Sebuah pelajaran baru bagi penulis. Sebagai seorang Numerolog, yang berharap dapat membantu orang lain bangkit dari keterpurukan, ternyata gagal memahami bahwa menghargai adalah obat yang mujarab bagi mereka yang ambruk.
Merenung...
Setiap saat Diriku mengalami kegagalan. Kegagalan dalam memenuhi janji keluarga. Kegagalan dalam membahagiakan orangtua. Kegagalan dalam menyenangkan para sahabat.

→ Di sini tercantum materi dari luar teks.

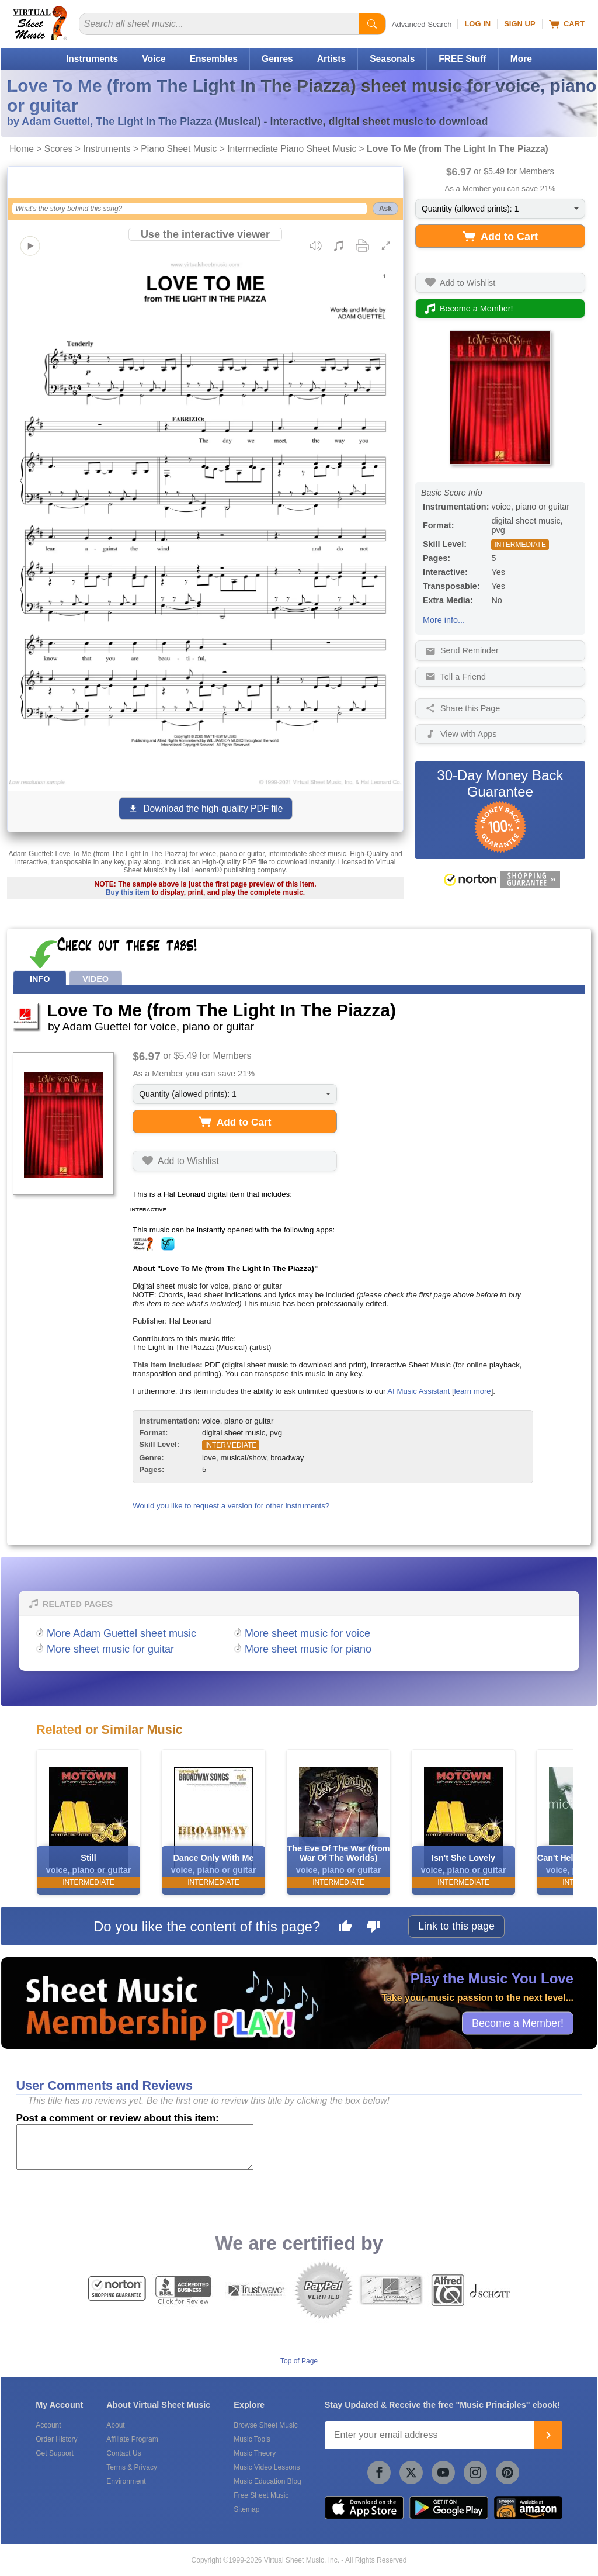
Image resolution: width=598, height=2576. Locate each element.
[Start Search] (372, 23)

Namun kegagalan demi kegagalan yang dihadapi, hanya mendorong Diriku untuk selalu bangkit dari kegagalan demi memuaskan keinginan Egkau. Bukan demi Diriku yang telah berusaha.
Bukan berarti bahwa Diriku tidak berarti, namun diriku terlalu sibuk untuk menjadi apa yang Engkau inginkan.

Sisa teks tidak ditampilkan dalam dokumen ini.